Light3R-SfM: Towards Feed-forward Structure-from-Motion
Sven Elflein, Qunjie Zhou, Sérgio Agostinho, Laura Leal-Taixé
TL;DR
Light3R-SfM introduces a fully feed-forward SfM pipeline that replaces traditional global optimization with a latent global alignment module based on attention, enabling scalable, offline reconstruction from unordered image collections. By constructing a sparse scene graph via a retrieval-guided shortest path tree and decoding per-edge pointmaps that are globally accumulated with Procrustes alignment, the method achieves competitive accuracy while drastically reducing runtime. Extensive experiments on Tanks&Temples, CO3Dv2, and Waymo demonstrate strong generalization and clear efficiency gains over optimization-based and online memory-based baselines, though some tight-threshold accuracies still lag state-of-the-art. The work highlights the potential of data-driven SfM for large-scale, in-the-wild 3D reconstruction and points to future directions in dynamic scenes and scalability to very large image sets.
Abstract
We present Light3R-SfM, a feed-forward, end-to-end learnable framework for efficient large-scale Structure-from-Motion (SfM) from unconstrained image collections. Unlike existing SfM solutions that rely on costly matching and global optimization to achieve accurate 3D reconstructions, Light3R-SfM addresses this limitation through a novel latent global alignment module.
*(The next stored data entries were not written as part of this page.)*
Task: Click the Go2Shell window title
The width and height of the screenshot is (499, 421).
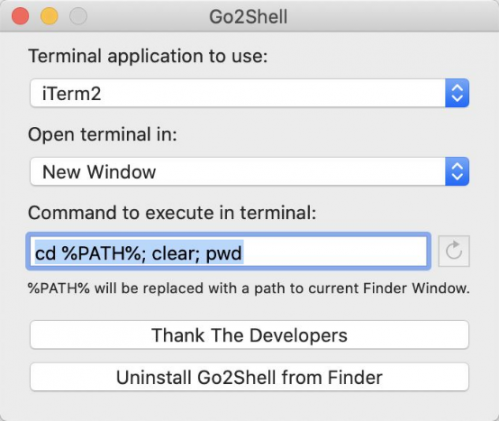Action: (x=248, y=17)
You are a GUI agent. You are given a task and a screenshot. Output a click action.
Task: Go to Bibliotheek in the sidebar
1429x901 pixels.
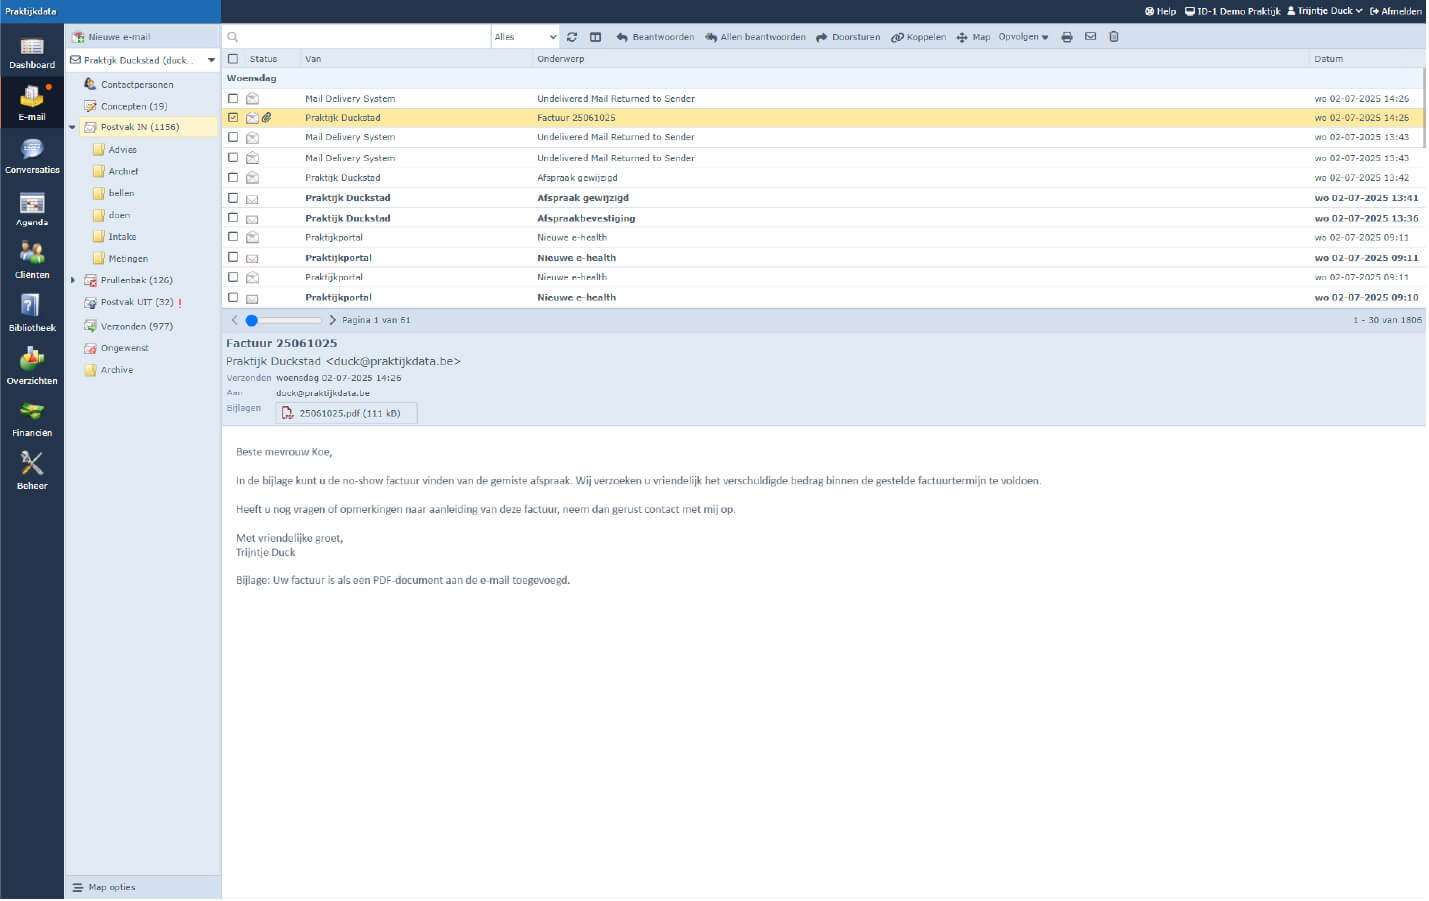pyautogui.click(x=32, y=313)
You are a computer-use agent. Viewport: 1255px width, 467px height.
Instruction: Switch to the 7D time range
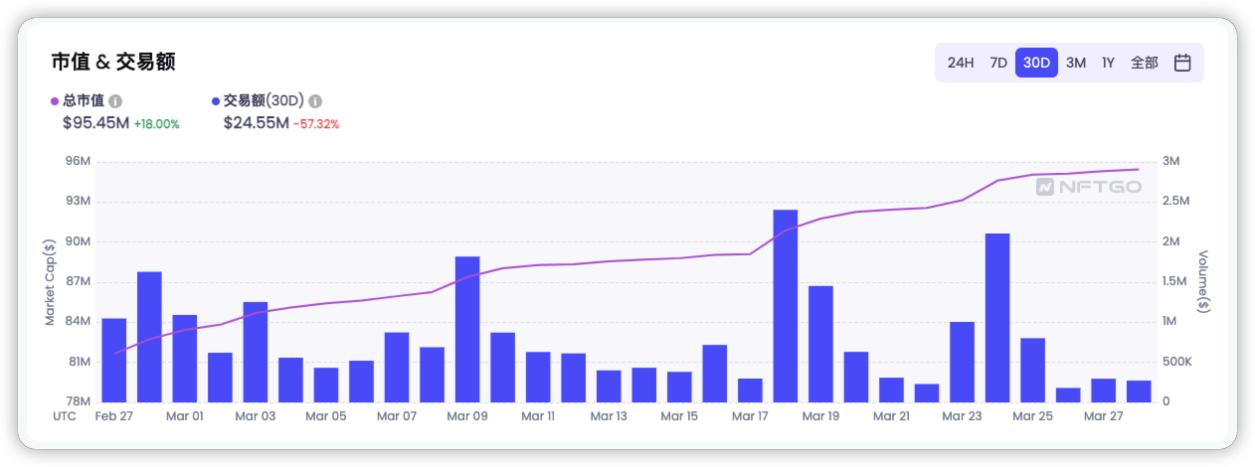click(998, 62)
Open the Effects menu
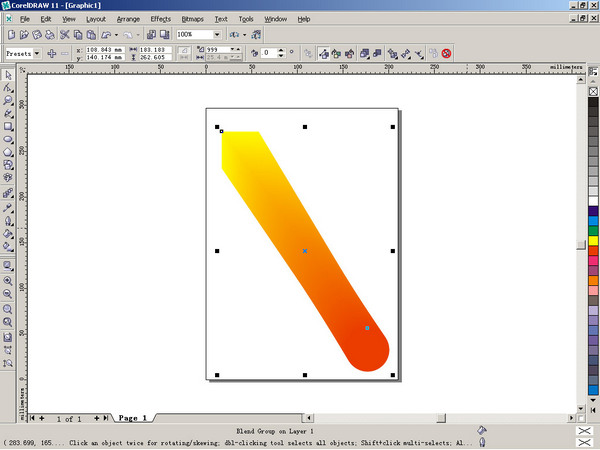Viewport: 600px width, 450px height. click(160, 19)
This module replaces traditional global optimization with a learnable attention mechanism, effectively capturing multi-view constraints across images for robust and precise camera pose estimation. Light3R-SfM constructs a sparse scene graph via retrieval-score-guided shortest path tree to dramatically reduce memory usage and computational overhead compared to the naive approach. Extensive experiments demonstrate that Light3R-SfM achieves competitive accuracy while significantly reducing runtime, making it ideal for 3D reconstruction tasks in real-world applications with a runtime constraint. This work pioneers a data-driven, feed-forward SfM approach, paving the way toward scalable, accurate, and efficient 3D reconstruction in the wild.